▸ What to produce:
How many lines of the listing below hold the word "agent"? Answer with the number alone.

▸ Material supplied:
┏━━
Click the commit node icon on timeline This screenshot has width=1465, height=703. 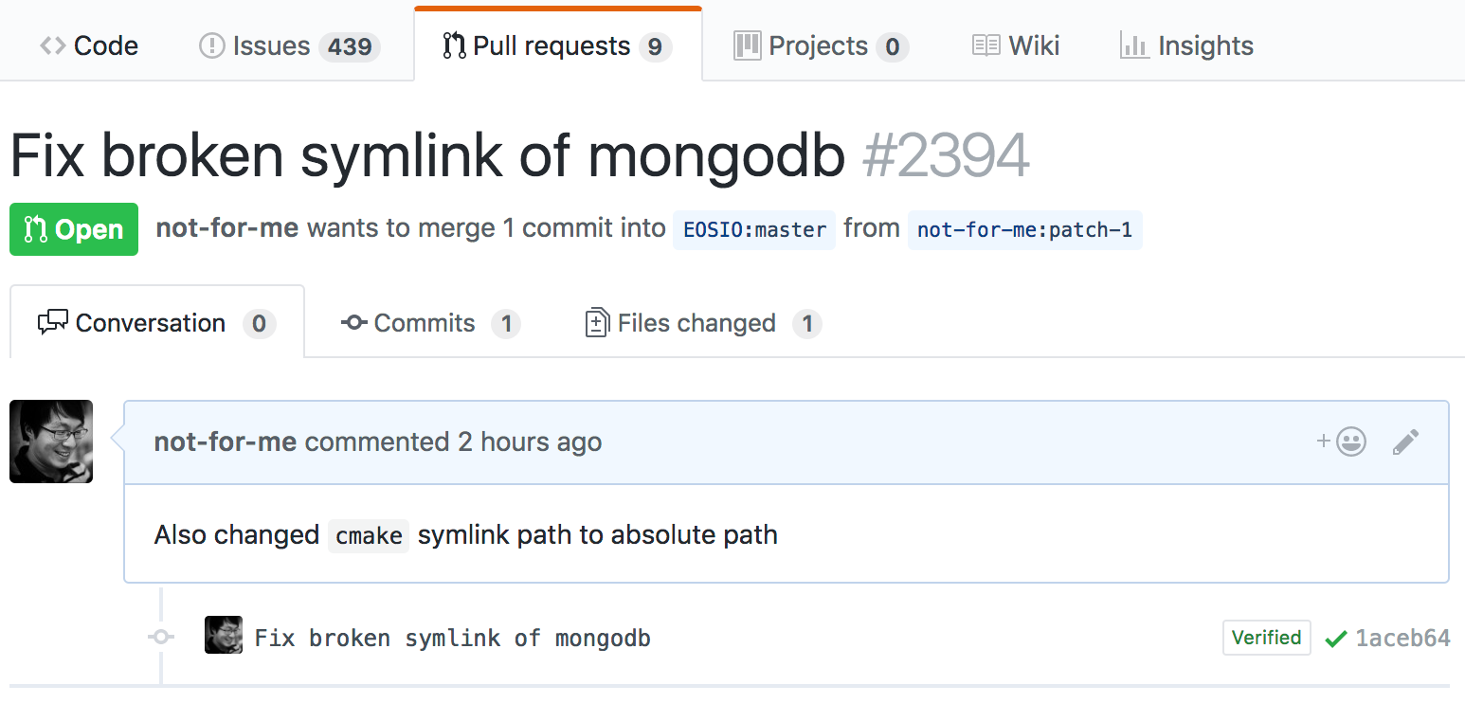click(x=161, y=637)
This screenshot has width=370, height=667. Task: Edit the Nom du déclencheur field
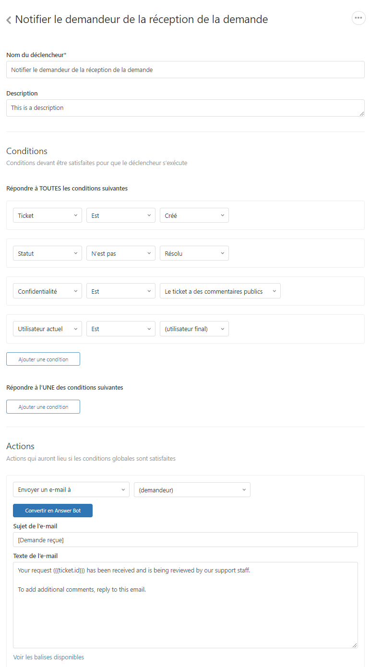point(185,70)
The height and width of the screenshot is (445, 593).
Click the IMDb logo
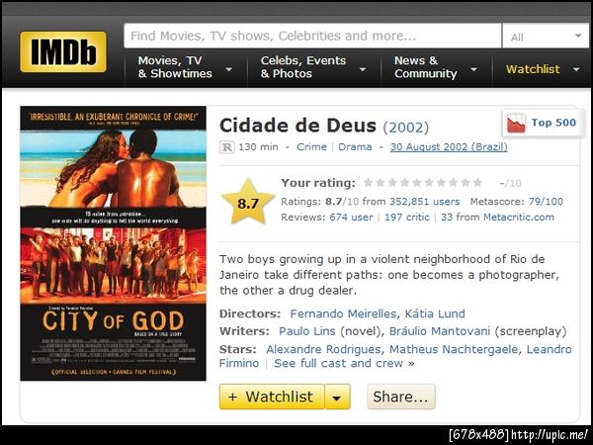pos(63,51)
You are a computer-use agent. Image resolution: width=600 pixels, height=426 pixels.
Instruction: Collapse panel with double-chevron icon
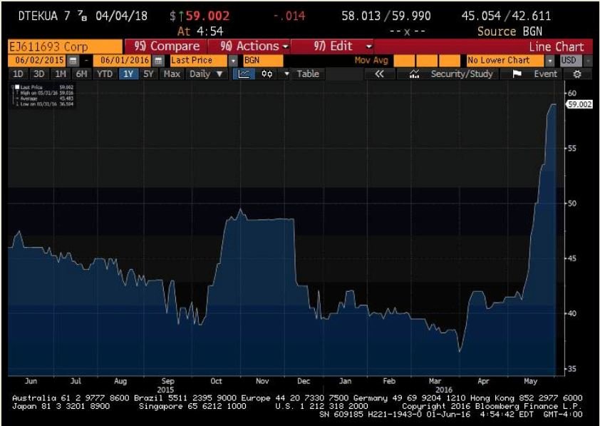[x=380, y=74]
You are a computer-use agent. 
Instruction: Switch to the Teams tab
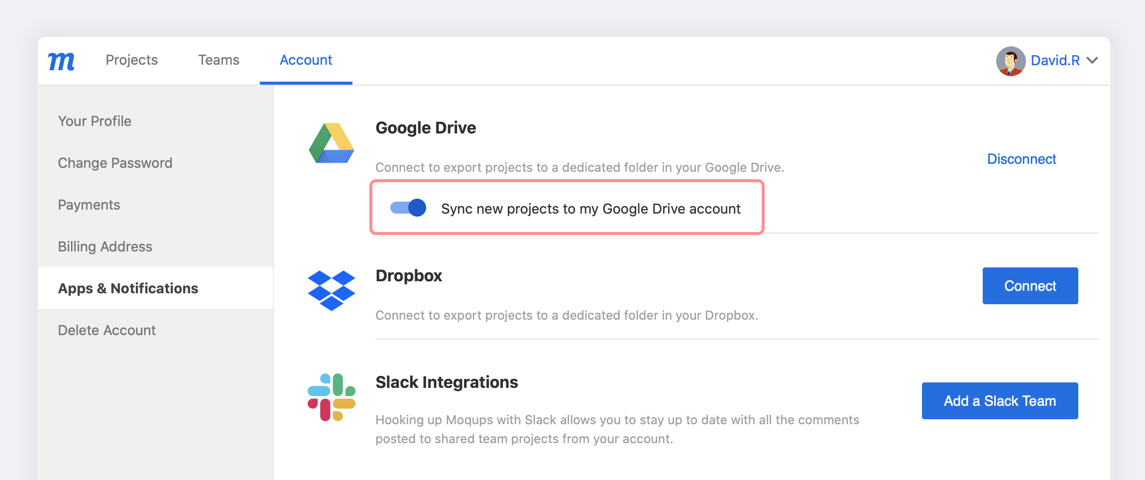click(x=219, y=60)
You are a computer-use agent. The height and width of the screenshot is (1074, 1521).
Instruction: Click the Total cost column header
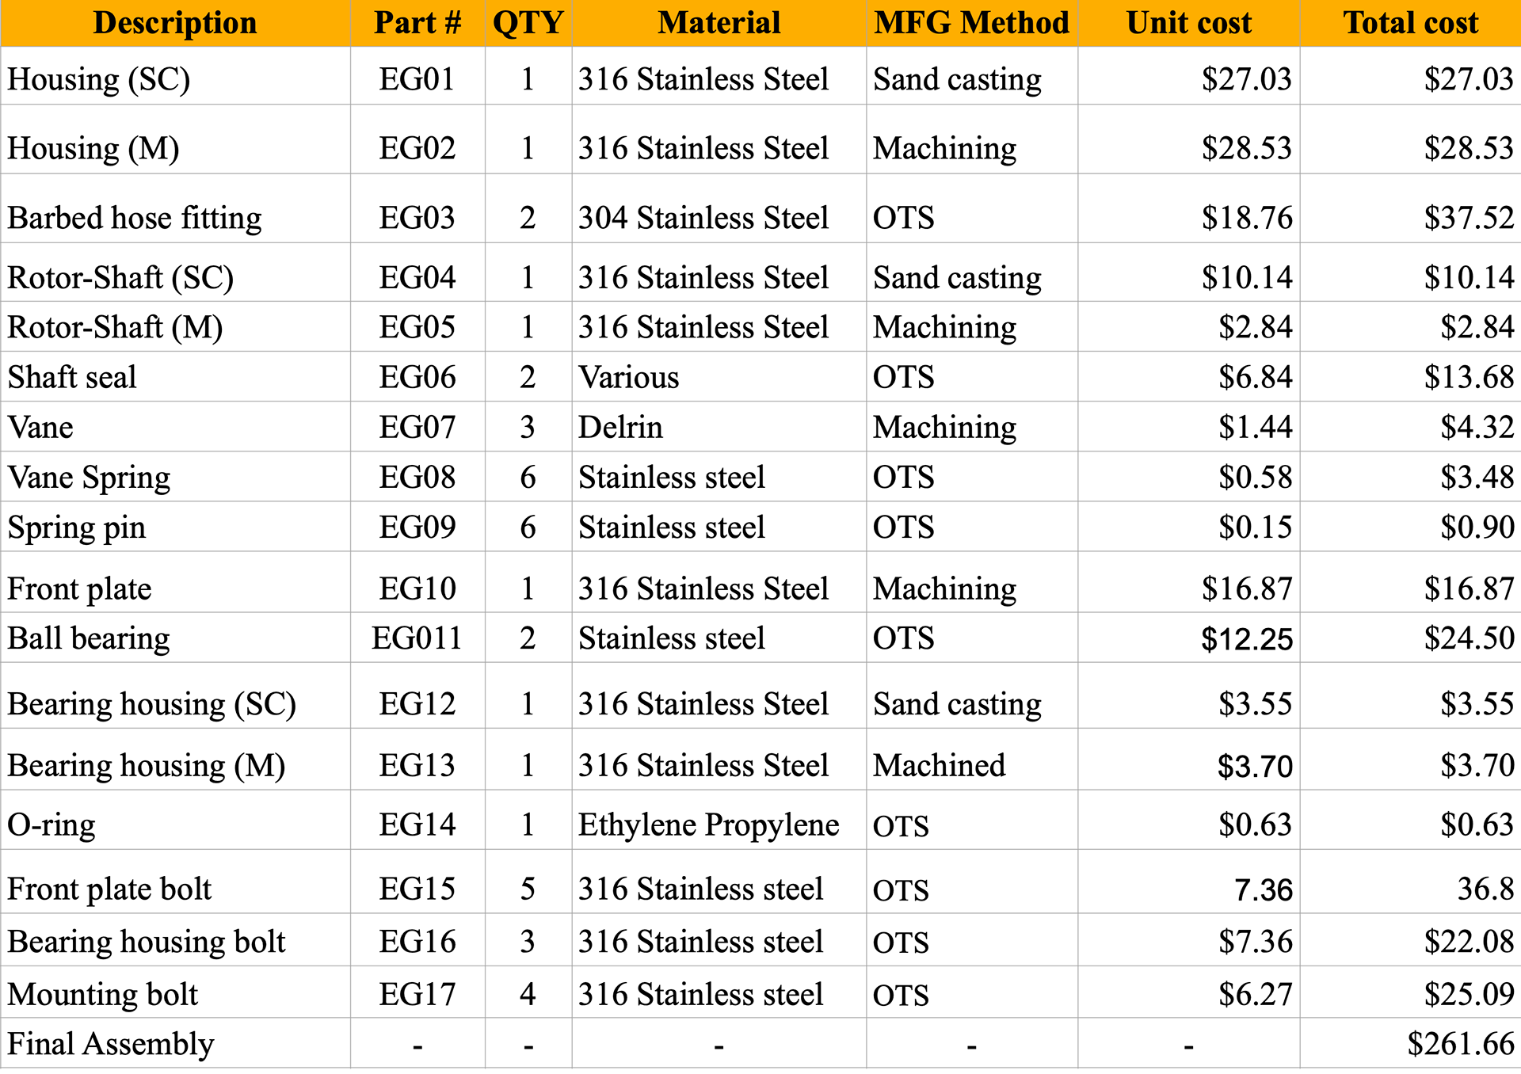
┗━━
┏━━
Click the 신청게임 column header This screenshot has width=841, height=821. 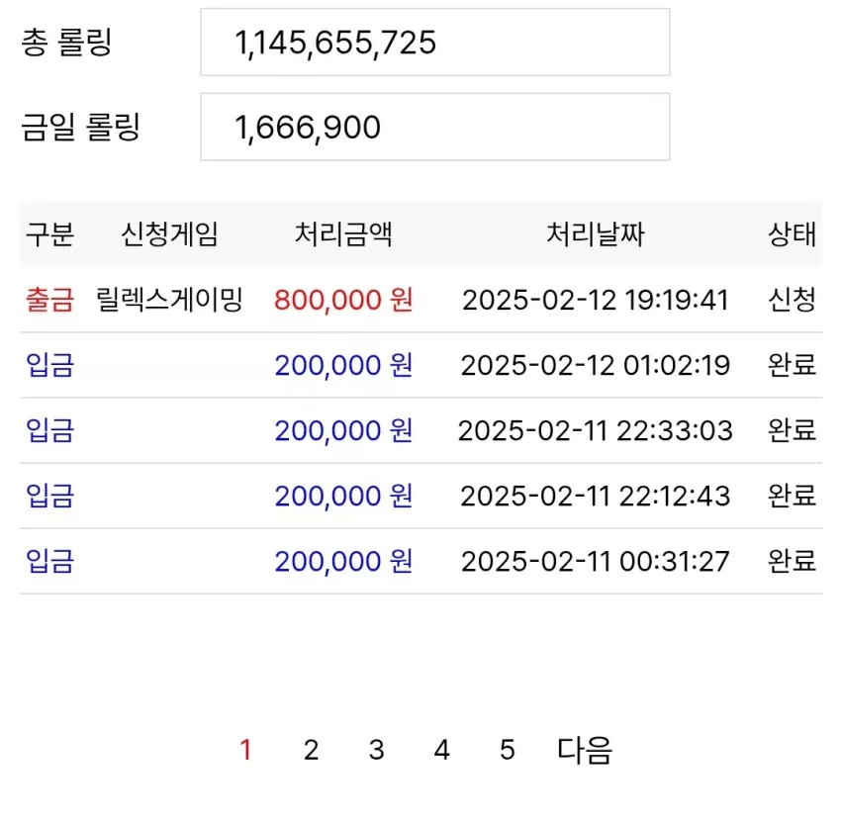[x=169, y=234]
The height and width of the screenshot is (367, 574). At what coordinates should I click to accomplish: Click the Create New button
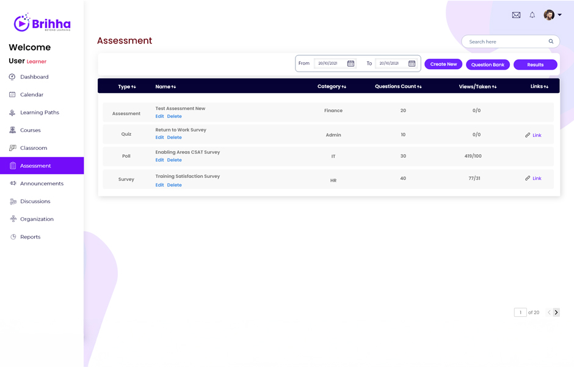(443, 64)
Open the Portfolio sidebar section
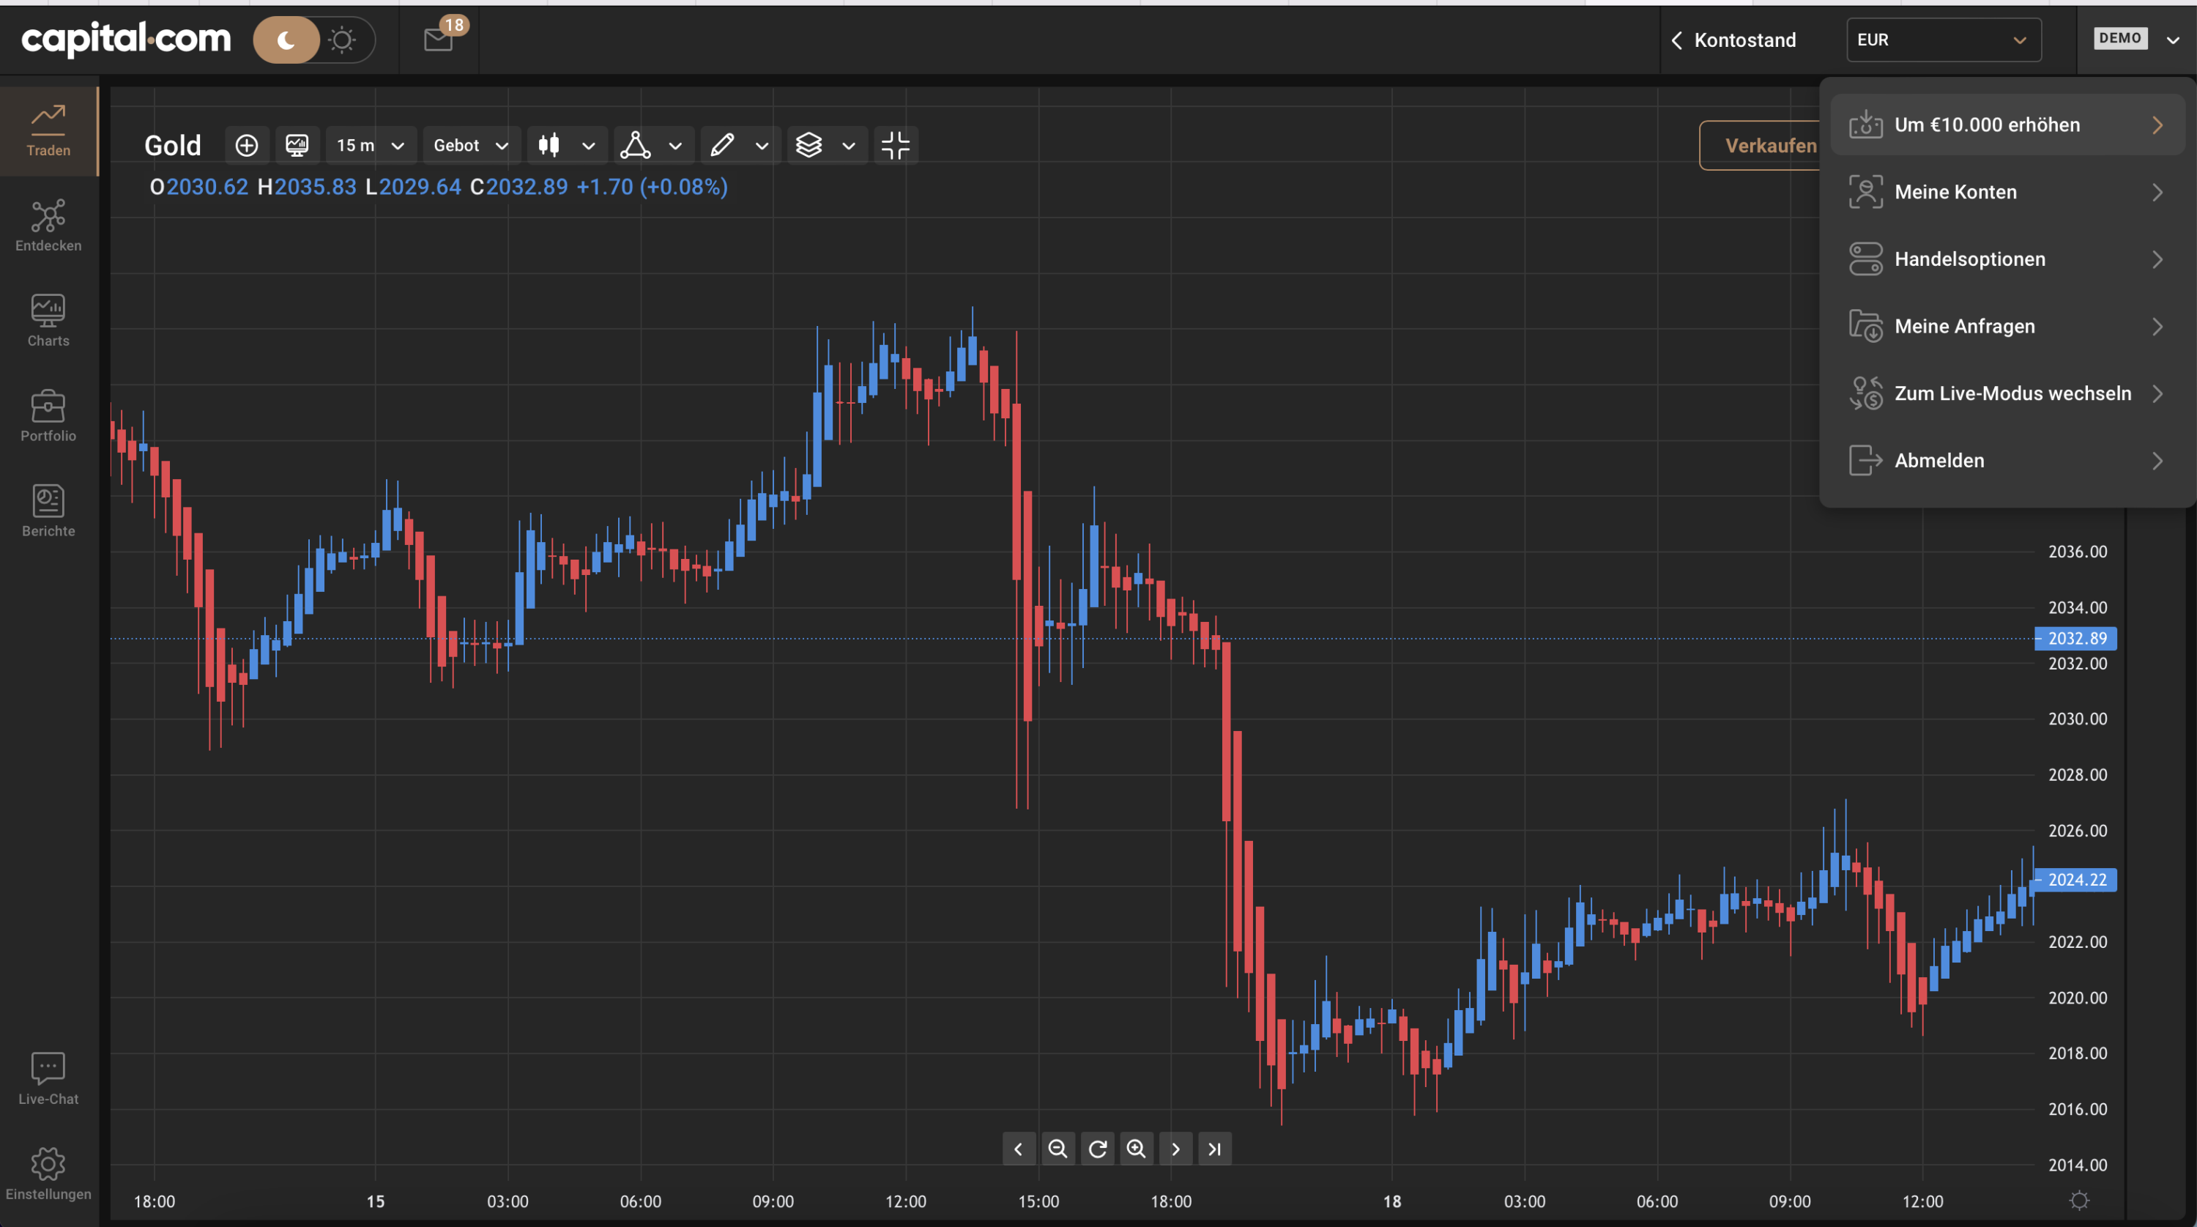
┗━━
┏━━
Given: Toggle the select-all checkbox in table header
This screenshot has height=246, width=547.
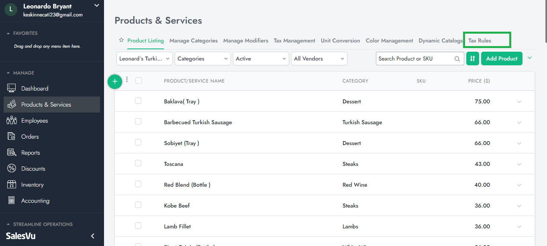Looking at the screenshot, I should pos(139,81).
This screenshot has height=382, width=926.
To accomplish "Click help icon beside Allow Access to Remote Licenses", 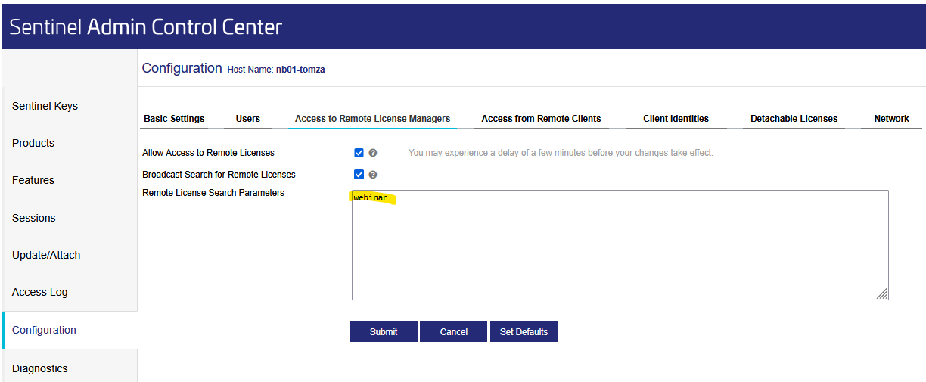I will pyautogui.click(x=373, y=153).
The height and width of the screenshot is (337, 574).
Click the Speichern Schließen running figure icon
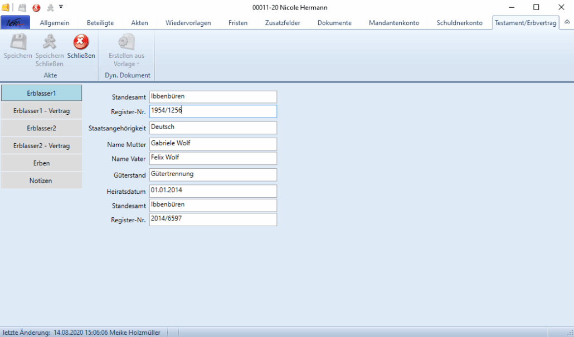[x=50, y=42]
┗━━
▸ Task output:
3